Namun demikian, incidence rate cenderung naik dari tahun 2015 sampai dengan 2017,
yaitu dari 3,2 menjadi 5,6 per 100.000 penduduk.
TUJUAN PEMBELAJARAN
Setelah menyelesaikan modul ini, maka dokter mampu menguatkan kompetensinya pada
penyakit Morbili.
ETIOLOGI
Penyebab Morbili adalah virus Morbili (family Paramyxoviridae, golongan virus RNA).
Penyakit ini menyebar melalui udara dengan droplet (tetesan) pernafasan yang dihasilkan
dari batuk atau bersin. Partikel virus bisa bertahan di udara sekitar 2 jam. Virus masuk
melalui slauran pernafasan dan mengalami replikasi di sel epitel trachea dan bronchus.
Setelah 2-4 hari, virus masuk ke jaringan limfa, mengalami perkembangbiakan di jaringan
limfoid dan menyebar ke seluruh organ tubuh, diikuti dengan timbulnya erupsi
makulopapuler di kulit.
Virus Morbili menyebabkan imunosupresi yang ditandai dengan penurunan reaksi
hipersensitivitas tipe lambat dan produksi IL-2 dan antigen-specific lymphoprolifoherative
responses yang terjadi selama beberapa minggu sampai bulan setelah infeksi. Penurunan
imunitas tubuh inilah yang menyebabkan terjadinya berbagai infeksi opotunistik atau
infeksi sekunder yang menyertai kejadian morbilli. Pada individu dengan imunokompeten,
virus yang dilemahkan dapat menstimuli respon imun untuk membunuh virus di tubuh dan
menghasilkan imunitas tubuh trehadap virus Morbili seumur hidup.
PETA KONSEP
Virus Morbili
Masuk melalui saluran
pernafasan
FAKTOR RISIKO
Faktor yang berperan terjadinya infeksi Morbili sebagai berikut:
1. Anak dengan imunodefisiensi, seperti pada anak dengan terapi kortikosteroid, pasien
leukemia, AIDS, dll
2. Bepergian ke daerah endemic campak
3. Bayi yang tidak mempunyai antibody terhadap virus Morbili setelah masa imunisasi
Morbili.
Faktr risiko yang meningkatkan risiko terjadinya Morbili dengan komplikasi:
1. Malnutrisi
2. Imunodefisiensi
3. Kehamilan
4. Defisiensi vitamin A
PENEGAKAN DIAGNOSIS
Penegakan diagnosis morbilli berdasar pada gambaran klinis, terutama trias gejala yang
terdiri atas batuk, coryza (peradangan akut membran mukosa rongga hidung) dan
konjungtivitis, dengan tanda patognomonik Koplik spots pada mukosa bukal dan erupsi
kulit yang dimulai dari belakang telinga ke wajah, badan dan ekstremitas.

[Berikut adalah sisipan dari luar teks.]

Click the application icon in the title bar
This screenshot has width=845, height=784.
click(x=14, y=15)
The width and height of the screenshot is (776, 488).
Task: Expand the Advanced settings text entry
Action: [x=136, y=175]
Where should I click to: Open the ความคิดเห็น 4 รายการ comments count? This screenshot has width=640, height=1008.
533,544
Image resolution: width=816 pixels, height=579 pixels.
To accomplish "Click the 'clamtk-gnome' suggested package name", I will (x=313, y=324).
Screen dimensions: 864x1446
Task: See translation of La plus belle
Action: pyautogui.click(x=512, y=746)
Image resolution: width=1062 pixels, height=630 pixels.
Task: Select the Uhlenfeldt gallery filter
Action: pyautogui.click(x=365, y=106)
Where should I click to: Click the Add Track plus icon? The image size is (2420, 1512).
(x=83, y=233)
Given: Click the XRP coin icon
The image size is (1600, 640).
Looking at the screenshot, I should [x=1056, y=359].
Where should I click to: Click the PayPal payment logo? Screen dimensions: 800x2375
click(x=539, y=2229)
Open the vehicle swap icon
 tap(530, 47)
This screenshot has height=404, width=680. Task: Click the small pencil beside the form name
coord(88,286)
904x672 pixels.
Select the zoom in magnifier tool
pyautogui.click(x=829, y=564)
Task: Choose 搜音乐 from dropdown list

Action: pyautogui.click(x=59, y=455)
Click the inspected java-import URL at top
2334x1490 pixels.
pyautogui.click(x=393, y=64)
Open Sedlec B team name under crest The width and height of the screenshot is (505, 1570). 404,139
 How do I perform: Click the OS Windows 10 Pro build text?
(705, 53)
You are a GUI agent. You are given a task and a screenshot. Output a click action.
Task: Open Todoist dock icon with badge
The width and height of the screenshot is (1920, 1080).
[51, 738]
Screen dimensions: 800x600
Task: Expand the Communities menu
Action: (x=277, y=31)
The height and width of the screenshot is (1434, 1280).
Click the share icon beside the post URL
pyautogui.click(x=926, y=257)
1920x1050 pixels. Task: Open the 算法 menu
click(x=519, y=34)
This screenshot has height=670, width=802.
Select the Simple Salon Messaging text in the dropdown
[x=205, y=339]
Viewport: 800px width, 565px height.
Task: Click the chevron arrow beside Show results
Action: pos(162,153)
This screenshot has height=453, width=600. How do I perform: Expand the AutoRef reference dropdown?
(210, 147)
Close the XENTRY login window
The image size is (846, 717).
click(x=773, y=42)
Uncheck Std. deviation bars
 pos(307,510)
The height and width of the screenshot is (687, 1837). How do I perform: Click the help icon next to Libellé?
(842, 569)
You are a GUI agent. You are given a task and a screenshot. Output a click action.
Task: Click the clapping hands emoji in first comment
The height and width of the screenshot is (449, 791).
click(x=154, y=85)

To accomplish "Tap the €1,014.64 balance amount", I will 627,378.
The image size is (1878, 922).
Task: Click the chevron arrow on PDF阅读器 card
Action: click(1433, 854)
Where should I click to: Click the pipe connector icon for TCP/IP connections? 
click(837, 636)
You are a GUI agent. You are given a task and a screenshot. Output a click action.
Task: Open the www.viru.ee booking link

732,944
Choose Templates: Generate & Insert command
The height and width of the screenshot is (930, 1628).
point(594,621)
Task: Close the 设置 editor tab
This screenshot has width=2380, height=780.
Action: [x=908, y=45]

Masa inkubasi Morbili 8-12 hari melalui 3 tahap berikut:
1. Stadium prodromal
Gejala awal ditandai demam selama 2-4 hari mencapai 39,50C, lemah, trias morbilli,
Koplik spot yang muncul pada hari ke-2 atau 3 demam dan berlangsung selama 12 jam.
2. Stadium eksantem
Erupsi maculopapular yang menyebar secara sentrifugal, dari belakang telinga
kemudian menyebar ke wajah, leher, dada, ekstremitas atas dan bokong dan akhirnya
ekstremitas bawah. Erupsi ini terjadi selama 6-7 hari.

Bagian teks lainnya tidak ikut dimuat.